» DOCUMENT SEGMENT:
%%
Always run evals before submitting when possible:

  1. poetry run pytest -k "test_name" --only-setup --no-cov — verify setup
  2. poetry run pytest -k "test_name" --no-cov — run full test
  3. Verify cleanup: kubectl get namespace app-NNN should return NotFound

Documentation Lookup

When asked about content from the HolmesGPT documentation website (https://holmesgpt.dev/), look in the local docs/ directory:

  • Python SDK examples: docs/installation/python-installation.md
  • CLI installation: docs/installation/cli-installation.md
  • Kubernetes deployment: docs/installation/kubernetes-installation.md
  • Toolset documentation: docs/data-sources/builtin-toolsets/
  • API reference: docs/reference/

MkDocs Formatting Notes

When writing documentation in the docs/ directory:

  • Lists after headers: Always add a blank line between a header/bold text and a list, otherwise MkDocs won't render the list properly

    **Good:**
    
    - item 1
    - item 2
    
    **Bad:**
    - item 1
    - item 2
  • Headers inside tabs: Use bold text for section headings inside tabs, not markdown headers (##, ###, etc.)
%%
» EXTRACTED INFORMATION:
%%
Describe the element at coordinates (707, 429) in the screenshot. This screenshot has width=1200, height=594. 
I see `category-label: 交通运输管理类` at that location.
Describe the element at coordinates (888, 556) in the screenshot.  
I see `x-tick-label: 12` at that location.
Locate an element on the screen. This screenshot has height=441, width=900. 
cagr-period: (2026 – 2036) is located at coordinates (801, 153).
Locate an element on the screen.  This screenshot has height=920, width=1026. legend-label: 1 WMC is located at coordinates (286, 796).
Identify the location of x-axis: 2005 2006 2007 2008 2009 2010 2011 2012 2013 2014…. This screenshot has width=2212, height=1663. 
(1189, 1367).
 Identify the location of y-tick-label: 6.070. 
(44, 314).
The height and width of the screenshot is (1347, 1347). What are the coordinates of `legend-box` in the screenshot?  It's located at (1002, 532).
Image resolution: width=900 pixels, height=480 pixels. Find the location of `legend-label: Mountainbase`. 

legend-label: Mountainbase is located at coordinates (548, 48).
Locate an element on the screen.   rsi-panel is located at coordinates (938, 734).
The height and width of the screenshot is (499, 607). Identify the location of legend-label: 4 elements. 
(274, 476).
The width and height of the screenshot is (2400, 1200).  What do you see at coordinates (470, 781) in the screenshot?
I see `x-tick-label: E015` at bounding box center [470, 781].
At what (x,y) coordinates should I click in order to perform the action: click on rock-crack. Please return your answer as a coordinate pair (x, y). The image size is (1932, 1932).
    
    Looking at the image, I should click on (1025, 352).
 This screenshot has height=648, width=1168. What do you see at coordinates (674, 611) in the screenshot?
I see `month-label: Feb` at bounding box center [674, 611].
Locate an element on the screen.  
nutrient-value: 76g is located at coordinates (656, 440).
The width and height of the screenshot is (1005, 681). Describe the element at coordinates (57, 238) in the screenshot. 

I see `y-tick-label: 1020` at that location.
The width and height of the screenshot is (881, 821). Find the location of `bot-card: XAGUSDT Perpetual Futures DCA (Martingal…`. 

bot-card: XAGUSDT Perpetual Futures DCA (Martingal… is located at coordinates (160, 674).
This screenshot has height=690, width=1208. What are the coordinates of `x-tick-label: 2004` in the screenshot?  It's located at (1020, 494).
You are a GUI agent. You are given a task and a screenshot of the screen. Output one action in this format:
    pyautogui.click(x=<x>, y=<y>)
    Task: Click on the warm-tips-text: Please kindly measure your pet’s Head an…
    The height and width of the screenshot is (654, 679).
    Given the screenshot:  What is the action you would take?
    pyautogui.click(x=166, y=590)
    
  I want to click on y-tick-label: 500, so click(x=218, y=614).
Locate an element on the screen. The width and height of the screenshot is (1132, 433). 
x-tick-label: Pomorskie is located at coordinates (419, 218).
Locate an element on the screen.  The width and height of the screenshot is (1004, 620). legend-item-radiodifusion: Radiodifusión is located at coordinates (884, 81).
%%
» WORK TO COMPLETE: Reproduce, character for character, everything in the HolmesGPT notes from "When writing documentation" down to "headers (##, ###, etc.)".

» FINAL ANSWER:
When writing documentation in the docs/ directory:

  • Lists after headers: Always add a blank line between a header/bold text and a list, otherwise MkDocs won't render the list properly

    **Good:**
    
    - item 1
    - item 2
    
    **Bad:**
    - item 1
    - item 2
  • Headers inside tabs: Use bold text for section headings inside tabs, not markdown headers (##, ###, etc.)